Due to the complexity of this process, IT application leaders are often needed to help with implementation, data integration, and integration with other business applications like finance, corporate performance management (CPM) and procurement (see "IT and Marketing Need to Work Together to Support Marketing Planning and Financial

Management" ).

The process for managing marketing financials involves:

 Budget planning and optimization within marketing

 The ability to send a request for a quote and select an agency or third-party supplier

 Reviews and approvals of marketing budgets

 Tracking of spending (committed versus actual)

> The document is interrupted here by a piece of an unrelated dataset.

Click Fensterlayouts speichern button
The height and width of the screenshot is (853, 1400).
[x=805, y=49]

 Alerts and notifications for overspending

 Reallocation of funds based on performance or in response to competitive threats and new opportunities

 Real-time decisioning for channels, media and different types of campaigns to maximize business value

 Reporting on finances and the effectiveness of spending

Industries: All industries with substantial marketing budgets, or where marketing is one of the biggest budgets in the organization.

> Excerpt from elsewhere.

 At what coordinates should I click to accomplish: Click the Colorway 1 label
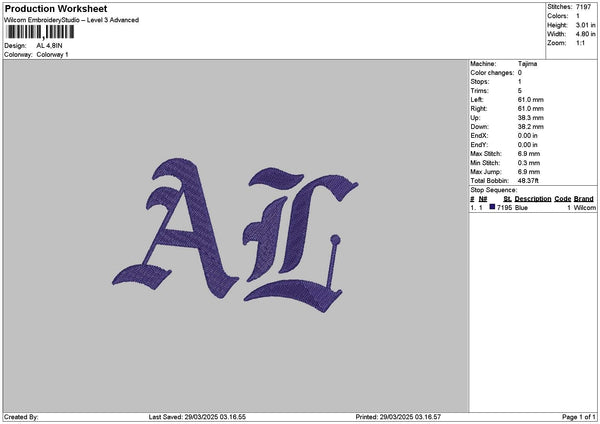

Technology solutions: Invest in marketing resource management (MRM) modules for budgeting and financial management. Consider the complexity you need to support, as some solutions can be very complicated to implement if you are only looking for a simple solution. MRM solutions vary from extremely robust to more lightweight and simple to use in this area.

Recommendations:

 Work with marketing to create a standard set of planning, budgeting and financial management processes for the marketing organization.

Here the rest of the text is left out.